- **Problems and tasks**:
a) In the book review, switch "vegetarians" to "meat-eaters" and write out the passage between "His English is" and "have about America.", inclusive.
b) According to the book review, what business is Gopal's family in?
c) List every person named in the book review.

- **Excerpt**:
•••••

Indian Errors in America

By Rishikesh Sinha

Life can become full of experiments with all possible hits and trials, especially if it is involve one-year stay in the US. This is the central theme of Anurag Mathur’s humorous novel ‘The Inscrutable Americans’. The story in the book is a life spent in the US by an Indian student and his trials and tribulations in the new world.

Gopal whose identification in India is that he belongs to the small town called ‘the Paris of Madhya Pradesh’ and his family is in the hair-oil business, staying in America comes as a learning curve in his life.

His English is comical (I am hoping all is well and wealth…I am fine at my end. Hoping your end is fine too) and his Indian perspective about America, and about American people is bizarre (I think Americans are hating vegetarians…They are playing game which they are calling football in which they are beating each other without any mercies for no reason…I am feeling that they should do more beating each other then at least they are not beating rest of world), like many of the Indians have about America.

•••••

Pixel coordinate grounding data
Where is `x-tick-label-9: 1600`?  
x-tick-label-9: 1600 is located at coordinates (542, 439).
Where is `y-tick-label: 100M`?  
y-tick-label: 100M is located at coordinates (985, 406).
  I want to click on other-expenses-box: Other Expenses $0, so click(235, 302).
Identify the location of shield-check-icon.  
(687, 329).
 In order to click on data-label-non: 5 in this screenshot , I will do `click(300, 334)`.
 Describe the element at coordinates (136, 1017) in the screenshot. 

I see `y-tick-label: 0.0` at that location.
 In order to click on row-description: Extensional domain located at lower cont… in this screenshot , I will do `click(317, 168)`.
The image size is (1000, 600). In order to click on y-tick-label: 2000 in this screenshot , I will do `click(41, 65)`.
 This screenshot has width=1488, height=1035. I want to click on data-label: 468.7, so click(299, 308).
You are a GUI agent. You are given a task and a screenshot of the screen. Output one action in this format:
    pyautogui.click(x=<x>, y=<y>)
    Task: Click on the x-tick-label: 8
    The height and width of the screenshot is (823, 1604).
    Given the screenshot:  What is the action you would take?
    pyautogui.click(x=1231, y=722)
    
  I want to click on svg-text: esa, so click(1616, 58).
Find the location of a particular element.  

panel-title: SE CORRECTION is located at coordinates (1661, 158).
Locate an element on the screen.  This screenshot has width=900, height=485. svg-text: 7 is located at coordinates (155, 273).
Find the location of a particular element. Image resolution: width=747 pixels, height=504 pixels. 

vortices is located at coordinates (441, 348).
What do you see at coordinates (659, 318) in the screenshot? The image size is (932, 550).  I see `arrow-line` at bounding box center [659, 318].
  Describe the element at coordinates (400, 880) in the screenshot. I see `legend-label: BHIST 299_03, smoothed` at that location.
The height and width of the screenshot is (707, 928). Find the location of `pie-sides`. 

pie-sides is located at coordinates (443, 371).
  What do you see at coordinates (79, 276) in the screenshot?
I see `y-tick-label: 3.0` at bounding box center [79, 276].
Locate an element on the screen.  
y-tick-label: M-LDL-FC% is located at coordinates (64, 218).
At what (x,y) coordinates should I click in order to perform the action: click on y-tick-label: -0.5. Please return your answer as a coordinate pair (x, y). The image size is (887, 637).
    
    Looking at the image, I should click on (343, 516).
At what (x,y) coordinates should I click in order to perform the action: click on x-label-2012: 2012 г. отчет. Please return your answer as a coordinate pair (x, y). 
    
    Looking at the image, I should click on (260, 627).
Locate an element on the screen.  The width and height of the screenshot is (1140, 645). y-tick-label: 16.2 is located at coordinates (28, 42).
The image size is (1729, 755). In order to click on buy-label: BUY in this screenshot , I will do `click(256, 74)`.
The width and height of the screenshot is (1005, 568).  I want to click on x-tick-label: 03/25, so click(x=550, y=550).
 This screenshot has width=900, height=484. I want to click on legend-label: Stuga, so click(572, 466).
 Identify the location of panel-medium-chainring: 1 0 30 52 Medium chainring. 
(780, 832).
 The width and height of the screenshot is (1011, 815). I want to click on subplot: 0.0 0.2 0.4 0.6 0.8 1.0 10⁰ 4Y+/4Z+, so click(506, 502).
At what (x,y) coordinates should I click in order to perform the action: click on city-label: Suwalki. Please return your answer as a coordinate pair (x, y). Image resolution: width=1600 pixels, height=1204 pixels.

•••••

- **Solved problems**:
a)
His English is comical (I am hoping all is well and wealth…I am fine at my end. Hoping your end is fine too) and his Indian perspective about America, and about American people is bizarre (I think Americans are hating meat-eaters…They are playing game which they are calling football in which they are beating each other without any mercies for no reason…I am feeling that they should do more beating each other then at least they are not beating rest of world), like many of the Indians have about America.

b) The hair-oil business.

c)
Rishikesh Sinha
Anurag Mathur
Gopal